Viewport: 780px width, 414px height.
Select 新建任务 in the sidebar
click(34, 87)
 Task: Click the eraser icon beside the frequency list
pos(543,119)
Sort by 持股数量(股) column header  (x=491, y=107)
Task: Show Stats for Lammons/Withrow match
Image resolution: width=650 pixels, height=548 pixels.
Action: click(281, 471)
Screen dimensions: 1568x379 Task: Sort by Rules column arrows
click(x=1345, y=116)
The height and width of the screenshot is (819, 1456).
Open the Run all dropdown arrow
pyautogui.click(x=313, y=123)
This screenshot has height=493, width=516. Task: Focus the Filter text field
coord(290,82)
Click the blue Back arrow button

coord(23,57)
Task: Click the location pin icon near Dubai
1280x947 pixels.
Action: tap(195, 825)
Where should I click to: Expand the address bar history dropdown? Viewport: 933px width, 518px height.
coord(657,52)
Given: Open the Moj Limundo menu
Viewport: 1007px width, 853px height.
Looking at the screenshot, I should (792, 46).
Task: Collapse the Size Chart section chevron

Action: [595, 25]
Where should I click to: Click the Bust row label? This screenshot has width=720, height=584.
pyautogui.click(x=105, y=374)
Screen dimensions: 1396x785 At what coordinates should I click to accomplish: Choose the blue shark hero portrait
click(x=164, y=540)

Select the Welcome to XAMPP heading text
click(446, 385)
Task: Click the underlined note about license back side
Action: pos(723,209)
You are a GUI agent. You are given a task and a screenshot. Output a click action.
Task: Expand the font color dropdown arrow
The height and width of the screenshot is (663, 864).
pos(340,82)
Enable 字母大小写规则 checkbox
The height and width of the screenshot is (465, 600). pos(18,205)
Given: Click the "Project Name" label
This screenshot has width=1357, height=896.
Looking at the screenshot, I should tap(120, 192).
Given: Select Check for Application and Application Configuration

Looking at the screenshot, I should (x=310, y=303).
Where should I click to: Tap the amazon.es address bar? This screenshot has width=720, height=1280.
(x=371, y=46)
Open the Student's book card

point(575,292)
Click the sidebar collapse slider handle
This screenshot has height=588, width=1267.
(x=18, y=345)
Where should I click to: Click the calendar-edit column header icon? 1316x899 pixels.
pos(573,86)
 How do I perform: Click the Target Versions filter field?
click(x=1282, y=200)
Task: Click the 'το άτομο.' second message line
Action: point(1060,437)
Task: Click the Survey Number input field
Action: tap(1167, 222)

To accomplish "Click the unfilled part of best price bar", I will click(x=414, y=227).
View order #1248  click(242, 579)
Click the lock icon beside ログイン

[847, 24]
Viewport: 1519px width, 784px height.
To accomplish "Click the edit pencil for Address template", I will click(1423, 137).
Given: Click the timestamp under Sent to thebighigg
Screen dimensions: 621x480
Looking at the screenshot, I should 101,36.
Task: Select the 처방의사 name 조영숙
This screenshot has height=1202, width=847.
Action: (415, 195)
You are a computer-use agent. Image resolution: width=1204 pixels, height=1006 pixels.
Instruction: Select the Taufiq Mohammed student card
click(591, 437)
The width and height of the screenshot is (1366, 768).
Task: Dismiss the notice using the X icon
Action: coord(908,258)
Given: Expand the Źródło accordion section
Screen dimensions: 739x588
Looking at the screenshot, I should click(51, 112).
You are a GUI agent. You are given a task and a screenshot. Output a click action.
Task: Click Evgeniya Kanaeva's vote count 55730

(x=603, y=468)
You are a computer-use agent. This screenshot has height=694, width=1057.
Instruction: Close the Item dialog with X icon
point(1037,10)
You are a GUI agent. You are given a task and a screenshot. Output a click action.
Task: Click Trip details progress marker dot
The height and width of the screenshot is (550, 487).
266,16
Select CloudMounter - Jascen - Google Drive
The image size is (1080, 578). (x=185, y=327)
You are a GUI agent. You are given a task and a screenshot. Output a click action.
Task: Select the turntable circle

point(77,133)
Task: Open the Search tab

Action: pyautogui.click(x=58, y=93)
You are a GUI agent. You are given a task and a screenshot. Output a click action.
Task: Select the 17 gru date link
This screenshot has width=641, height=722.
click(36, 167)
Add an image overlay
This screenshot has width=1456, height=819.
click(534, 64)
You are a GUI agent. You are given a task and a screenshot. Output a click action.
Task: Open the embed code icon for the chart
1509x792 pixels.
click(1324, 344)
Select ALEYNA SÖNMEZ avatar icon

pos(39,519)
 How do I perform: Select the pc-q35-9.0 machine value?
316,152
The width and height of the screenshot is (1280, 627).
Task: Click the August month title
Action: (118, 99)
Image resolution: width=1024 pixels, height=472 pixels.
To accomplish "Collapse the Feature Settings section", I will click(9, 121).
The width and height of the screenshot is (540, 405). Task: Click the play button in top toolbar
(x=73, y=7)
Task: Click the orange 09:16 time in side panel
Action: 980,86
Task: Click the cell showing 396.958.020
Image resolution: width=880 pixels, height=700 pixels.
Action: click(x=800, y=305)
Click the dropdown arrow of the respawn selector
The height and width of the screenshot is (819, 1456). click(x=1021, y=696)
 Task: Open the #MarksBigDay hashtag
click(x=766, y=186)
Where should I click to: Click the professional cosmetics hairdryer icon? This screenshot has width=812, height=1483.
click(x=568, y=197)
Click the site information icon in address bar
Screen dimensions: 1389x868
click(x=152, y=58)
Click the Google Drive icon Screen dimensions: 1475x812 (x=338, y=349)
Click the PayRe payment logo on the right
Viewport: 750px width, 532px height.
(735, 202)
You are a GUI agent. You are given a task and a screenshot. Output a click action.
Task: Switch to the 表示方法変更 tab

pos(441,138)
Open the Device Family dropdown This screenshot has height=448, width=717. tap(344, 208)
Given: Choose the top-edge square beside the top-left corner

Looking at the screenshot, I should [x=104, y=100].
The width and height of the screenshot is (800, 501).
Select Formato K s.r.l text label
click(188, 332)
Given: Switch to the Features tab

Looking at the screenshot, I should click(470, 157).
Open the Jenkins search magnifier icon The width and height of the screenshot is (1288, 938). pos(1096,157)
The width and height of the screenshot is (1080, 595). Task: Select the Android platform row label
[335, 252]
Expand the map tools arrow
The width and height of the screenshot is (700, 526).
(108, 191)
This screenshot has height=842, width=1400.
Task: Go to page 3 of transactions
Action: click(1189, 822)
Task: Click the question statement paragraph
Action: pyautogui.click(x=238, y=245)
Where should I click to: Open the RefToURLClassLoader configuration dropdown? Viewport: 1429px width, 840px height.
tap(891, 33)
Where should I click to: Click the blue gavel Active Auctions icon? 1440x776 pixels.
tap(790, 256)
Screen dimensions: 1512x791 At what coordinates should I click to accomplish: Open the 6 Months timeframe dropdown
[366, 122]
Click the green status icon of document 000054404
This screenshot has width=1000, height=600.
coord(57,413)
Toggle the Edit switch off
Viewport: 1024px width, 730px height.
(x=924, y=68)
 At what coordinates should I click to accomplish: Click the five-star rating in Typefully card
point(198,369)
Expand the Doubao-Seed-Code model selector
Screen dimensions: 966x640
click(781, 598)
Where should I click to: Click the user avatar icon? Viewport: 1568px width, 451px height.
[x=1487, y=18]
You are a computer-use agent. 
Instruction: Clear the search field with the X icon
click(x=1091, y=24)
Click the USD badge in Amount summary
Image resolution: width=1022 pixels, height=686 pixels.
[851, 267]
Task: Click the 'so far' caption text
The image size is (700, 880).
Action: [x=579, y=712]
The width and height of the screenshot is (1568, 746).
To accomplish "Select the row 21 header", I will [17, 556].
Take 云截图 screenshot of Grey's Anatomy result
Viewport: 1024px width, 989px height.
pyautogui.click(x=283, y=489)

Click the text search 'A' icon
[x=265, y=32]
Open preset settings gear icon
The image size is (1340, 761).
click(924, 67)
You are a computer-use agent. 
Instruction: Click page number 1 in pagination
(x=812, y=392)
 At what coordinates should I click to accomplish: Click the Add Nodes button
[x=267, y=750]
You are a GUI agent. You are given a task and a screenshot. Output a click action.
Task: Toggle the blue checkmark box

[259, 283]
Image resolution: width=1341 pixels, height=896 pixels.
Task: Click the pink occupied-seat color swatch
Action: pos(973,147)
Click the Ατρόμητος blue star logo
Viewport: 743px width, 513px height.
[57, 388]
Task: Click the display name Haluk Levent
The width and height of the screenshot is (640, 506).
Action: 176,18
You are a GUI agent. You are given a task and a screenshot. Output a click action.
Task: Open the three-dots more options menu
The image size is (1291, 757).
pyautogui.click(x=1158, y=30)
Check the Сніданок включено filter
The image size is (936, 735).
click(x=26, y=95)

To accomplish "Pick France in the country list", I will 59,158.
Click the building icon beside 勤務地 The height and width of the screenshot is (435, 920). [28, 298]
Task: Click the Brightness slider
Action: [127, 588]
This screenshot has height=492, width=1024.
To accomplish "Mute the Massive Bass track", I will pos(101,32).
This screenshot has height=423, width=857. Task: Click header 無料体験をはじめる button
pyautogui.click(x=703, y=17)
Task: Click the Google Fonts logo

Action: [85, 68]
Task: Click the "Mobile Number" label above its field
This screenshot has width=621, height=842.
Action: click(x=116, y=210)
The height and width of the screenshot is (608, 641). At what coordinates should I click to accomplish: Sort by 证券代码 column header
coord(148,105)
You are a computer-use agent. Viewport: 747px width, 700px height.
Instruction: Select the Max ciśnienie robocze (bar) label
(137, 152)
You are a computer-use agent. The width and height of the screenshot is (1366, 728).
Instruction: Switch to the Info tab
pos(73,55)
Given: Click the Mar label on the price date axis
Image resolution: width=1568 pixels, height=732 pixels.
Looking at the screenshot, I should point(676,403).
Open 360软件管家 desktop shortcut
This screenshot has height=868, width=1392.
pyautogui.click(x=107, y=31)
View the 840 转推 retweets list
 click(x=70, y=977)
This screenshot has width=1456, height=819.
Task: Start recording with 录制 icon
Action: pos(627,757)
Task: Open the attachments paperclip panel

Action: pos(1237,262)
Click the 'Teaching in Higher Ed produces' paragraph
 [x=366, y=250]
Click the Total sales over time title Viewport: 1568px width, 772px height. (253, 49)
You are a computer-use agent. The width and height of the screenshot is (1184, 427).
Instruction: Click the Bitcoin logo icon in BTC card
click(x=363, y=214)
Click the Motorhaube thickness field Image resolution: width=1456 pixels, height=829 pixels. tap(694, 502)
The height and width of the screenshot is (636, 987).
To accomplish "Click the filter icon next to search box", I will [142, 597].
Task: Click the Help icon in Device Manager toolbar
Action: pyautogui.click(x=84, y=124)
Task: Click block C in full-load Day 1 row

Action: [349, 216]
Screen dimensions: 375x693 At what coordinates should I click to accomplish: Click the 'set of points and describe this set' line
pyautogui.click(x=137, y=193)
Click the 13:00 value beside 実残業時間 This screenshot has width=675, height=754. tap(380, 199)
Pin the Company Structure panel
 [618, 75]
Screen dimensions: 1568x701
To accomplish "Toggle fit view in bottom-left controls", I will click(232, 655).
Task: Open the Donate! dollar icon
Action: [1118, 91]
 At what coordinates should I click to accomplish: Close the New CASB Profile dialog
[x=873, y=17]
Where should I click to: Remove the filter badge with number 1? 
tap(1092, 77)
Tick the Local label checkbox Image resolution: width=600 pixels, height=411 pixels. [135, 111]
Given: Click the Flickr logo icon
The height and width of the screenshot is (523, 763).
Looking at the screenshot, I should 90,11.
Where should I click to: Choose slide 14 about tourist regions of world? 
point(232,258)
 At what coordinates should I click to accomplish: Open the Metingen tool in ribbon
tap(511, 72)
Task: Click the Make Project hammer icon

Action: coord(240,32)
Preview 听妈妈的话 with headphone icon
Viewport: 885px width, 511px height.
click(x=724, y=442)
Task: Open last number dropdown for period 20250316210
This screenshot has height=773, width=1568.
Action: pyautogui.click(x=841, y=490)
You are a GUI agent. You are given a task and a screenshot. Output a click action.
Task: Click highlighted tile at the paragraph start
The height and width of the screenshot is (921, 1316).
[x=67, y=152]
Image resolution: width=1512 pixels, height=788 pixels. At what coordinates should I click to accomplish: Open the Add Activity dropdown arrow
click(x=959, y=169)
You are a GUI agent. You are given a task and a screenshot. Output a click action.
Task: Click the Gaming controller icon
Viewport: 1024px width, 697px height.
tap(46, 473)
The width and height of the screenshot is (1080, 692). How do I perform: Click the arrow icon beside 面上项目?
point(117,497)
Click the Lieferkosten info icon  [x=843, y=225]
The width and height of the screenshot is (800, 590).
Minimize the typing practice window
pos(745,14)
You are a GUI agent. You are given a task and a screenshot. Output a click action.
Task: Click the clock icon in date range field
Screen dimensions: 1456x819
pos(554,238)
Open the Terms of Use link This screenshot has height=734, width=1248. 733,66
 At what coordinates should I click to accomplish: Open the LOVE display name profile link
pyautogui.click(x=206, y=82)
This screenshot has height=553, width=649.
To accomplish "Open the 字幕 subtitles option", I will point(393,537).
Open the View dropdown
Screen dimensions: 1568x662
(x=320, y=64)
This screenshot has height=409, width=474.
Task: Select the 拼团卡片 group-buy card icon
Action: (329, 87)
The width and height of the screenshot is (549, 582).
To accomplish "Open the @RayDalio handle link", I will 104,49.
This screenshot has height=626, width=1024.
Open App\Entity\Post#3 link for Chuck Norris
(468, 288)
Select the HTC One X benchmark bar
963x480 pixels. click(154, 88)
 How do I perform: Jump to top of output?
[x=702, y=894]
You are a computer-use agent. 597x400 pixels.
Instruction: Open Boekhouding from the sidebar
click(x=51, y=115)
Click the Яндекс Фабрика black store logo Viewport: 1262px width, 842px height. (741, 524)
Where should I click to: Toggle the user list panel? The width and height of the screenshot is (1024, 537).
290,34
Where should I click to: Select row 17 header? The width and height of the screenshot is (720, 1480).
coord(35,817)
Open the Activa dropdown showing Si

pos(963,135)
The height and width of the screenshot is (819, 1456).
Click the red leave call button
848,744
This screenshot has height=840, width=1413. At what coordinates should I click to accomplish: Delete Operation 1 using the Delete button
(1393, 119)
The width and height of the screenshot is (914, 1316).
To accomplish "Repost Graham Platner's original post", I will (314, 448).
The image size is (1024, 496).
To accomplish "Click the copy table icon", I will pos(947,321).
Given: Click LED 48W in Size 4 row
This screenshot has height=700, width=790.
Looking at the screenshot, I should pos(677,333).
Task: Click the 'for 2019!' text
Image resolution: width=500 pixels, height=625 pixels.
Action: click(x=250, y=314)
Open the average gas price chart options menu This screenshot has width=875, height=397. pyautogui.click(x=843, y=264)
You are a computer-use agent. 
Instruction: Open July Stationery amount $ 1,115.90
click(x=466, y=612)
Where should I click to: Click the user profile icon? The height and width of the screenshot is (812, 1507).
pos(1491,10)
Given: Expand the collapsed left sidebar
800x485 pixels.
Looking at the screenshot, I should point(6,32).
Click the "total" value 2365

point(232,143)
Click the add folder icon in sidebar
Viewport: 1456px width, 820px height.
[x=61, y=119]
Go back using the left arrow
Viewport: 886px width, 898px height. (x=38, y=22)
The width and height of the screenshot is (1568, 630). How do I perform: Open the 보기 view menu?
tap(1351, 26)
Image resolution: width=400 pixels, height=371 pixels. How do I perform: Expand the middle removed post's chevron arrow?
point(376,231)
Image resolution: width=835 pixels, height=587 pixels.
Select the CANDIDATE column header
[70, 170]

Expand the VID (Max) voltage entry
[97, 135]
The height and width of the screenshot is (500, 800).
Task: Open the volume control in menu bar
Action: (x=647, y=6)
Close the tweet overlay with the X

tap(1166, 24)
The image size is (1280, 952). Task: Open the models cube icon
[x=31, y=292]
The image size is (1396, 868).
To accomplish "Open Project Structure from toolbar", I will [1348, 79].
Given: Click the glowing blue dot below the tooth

# TASK REQUIREMENTS
Format the part that opens with the line containing "Sort by 持股数量(股)" and closes with the line containing "click(x=164, y=540)" as a numbered list, leaving out any blank lines.

# EXERCISE SOLUTION
1. Sort by 持股数量(股) column header  (x=491, y=107)
2. Task: Show Stats for Lammons/Withrow match
3. Image resolution: width=650 pixels, height=548 pixels.
4. Action: click(281, 471)
5. Screen dimensions: 1568x379 Task: Sort by Rules column arrows
6. click(x=1345, y=116)
7. The height and width of the screenshot is (819, 1456).
8. Open the Run all dropdown arrow
9. pyautogui.click(x=313, y=123)
10. This screenshot has height=493, width=516. Task: Focus the Filter text field
11. coord(290,82)
12. Click the blue Back arrow button
13. coord(23,57)
14. Task: Click the location pin icon near Dubai
15. 1280x947 pixels.
16. Action: tap(195, 825)
17. Where should I click to: Expand the address bar history dropdown? Viewport: 933px width, 518px height.
18. coord(657,52)
19. Given: Open the Moj Limundo menu
20. Viewport: 1007px width, 853px height.
21. Looking at the screenshot, I should (792, 46).
22. Task: Collapse the Size Chart section chevron
23. Action: [595, 25]
24. Where should I click to: Click the Bust row label? This screenshot has width=720, height=584.
25. pyautogui.click(x=105, y=374)
26. Screen dimensions: 1396x785 At what coordinates should I click to accomplish: Choose the blue shark hero portrait
27. click(x=164, y=540)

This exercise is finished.